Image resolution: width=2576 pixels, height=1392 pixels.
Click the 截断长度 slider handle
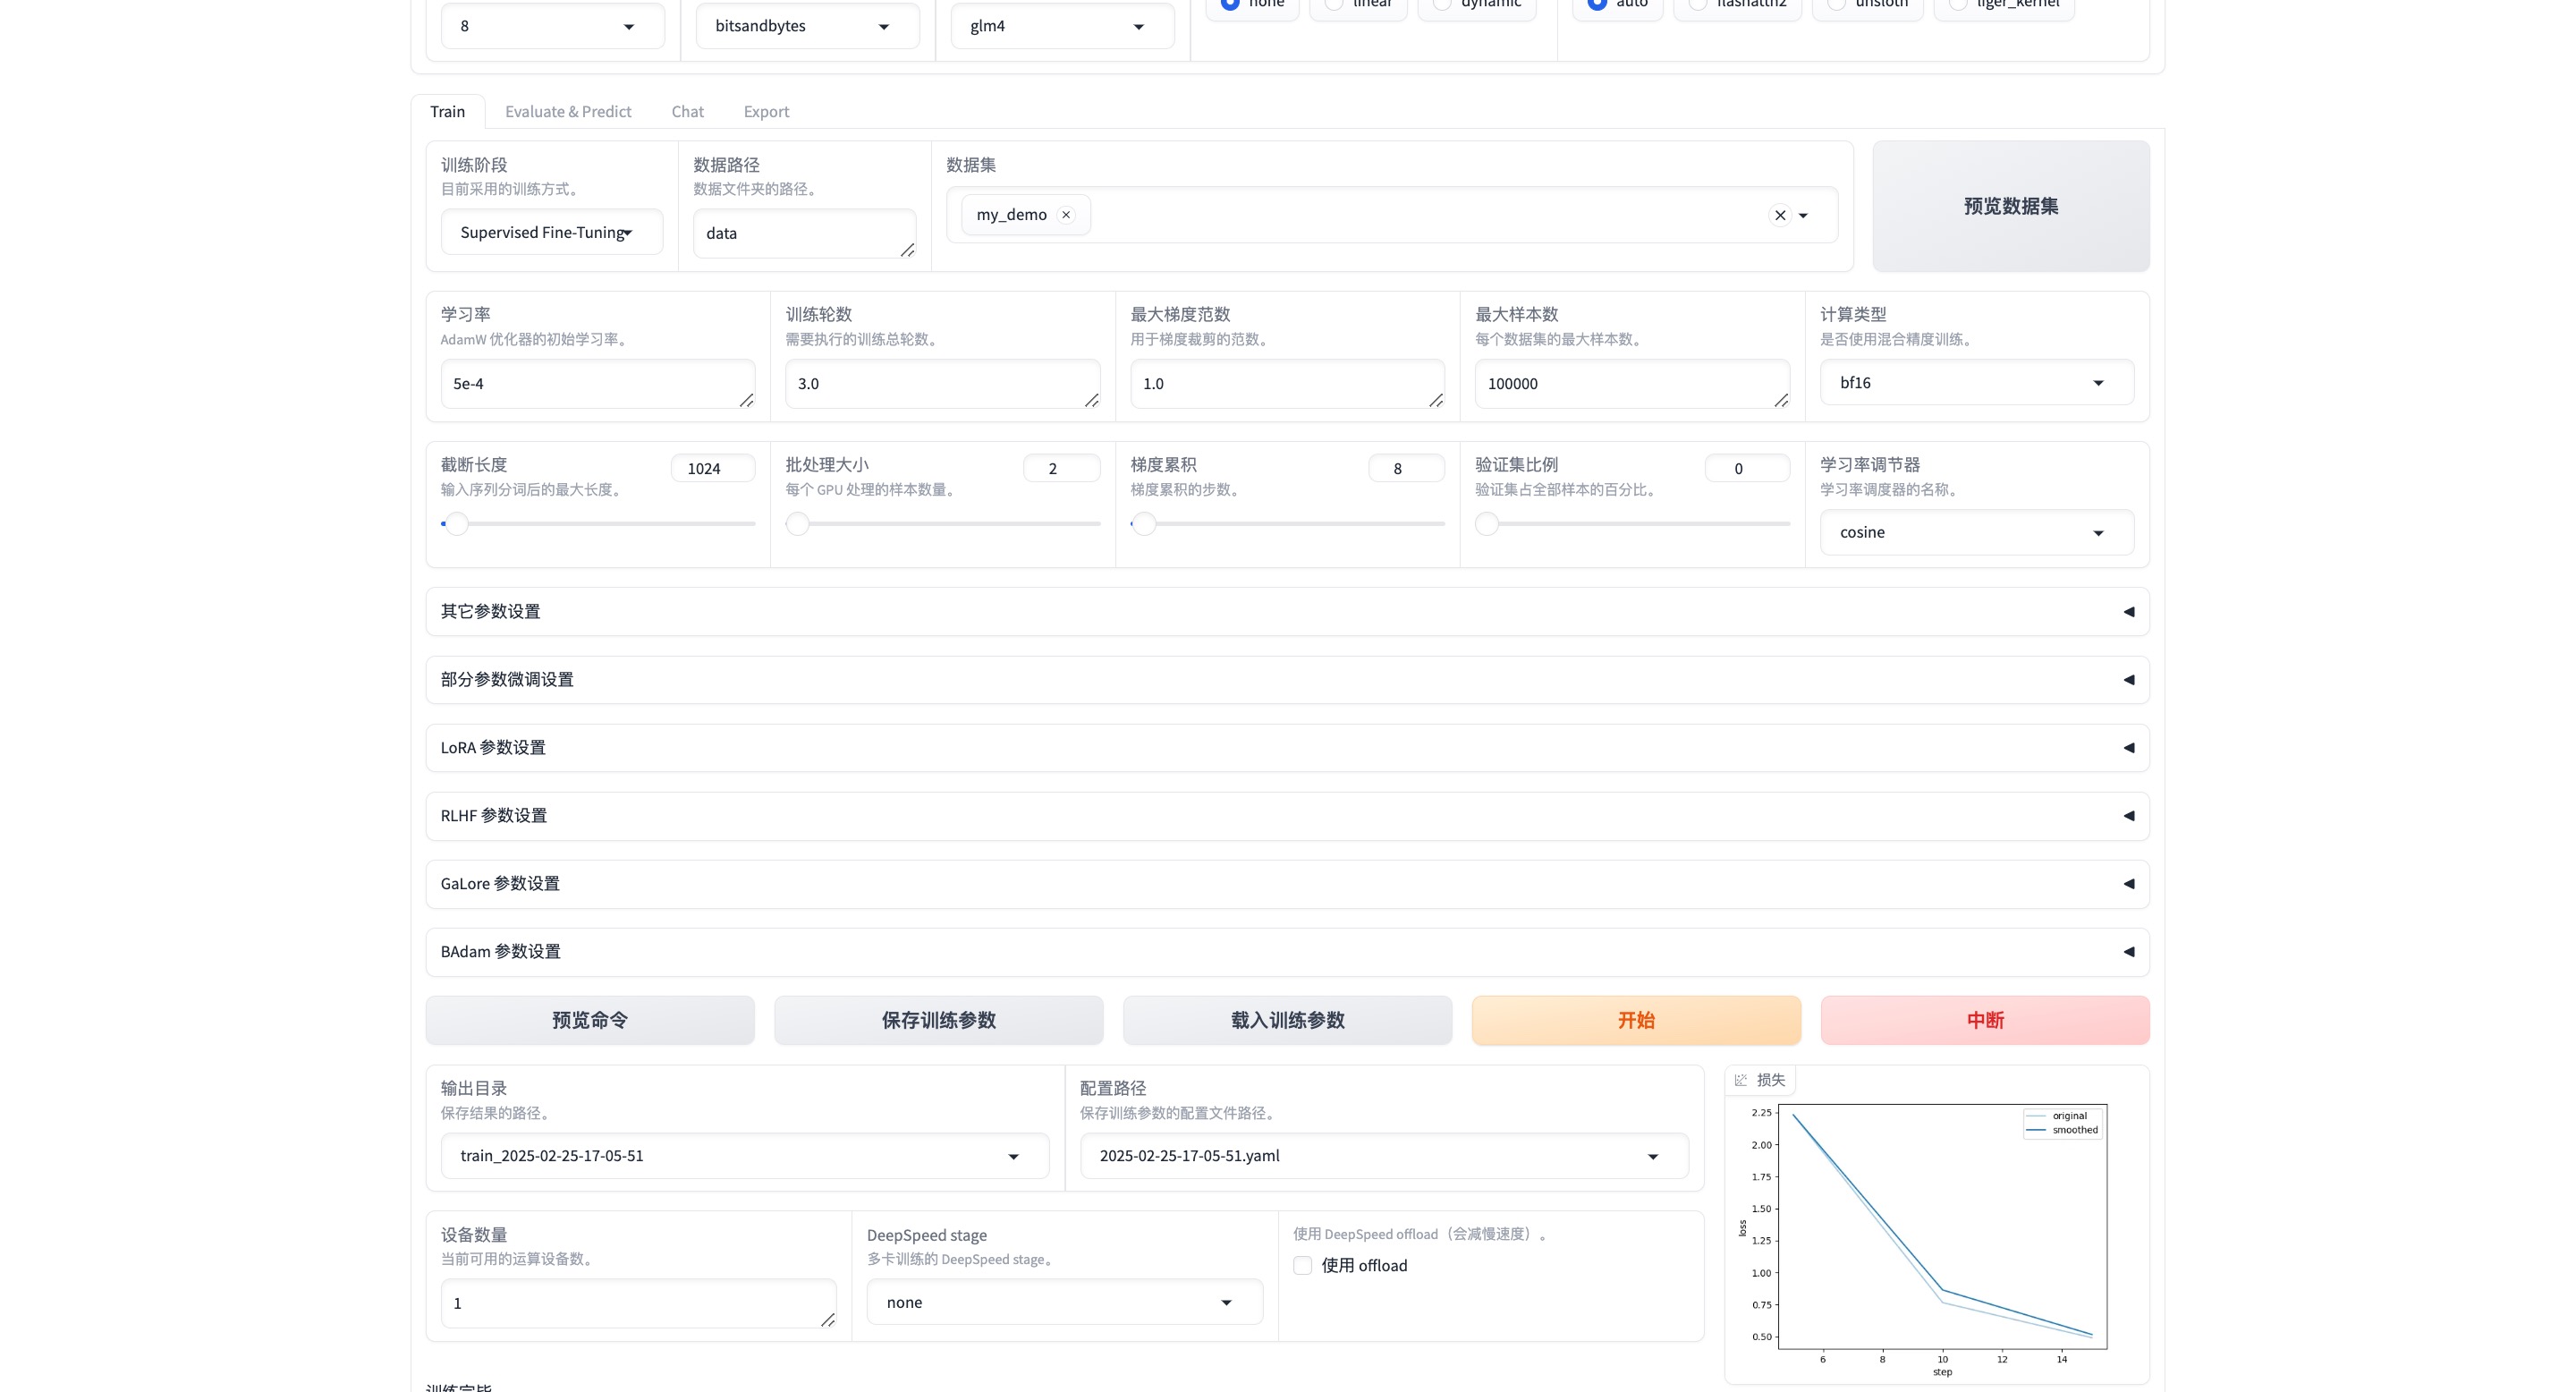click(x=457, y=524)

______

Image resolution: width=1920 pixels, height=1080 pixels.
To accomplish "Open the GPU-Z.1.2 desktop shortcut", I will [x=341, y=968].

______

#### [Work to be completed]
Could you count the lines in the material above that include the word "height"? Give the count alone.

#### [Finished exercise]
2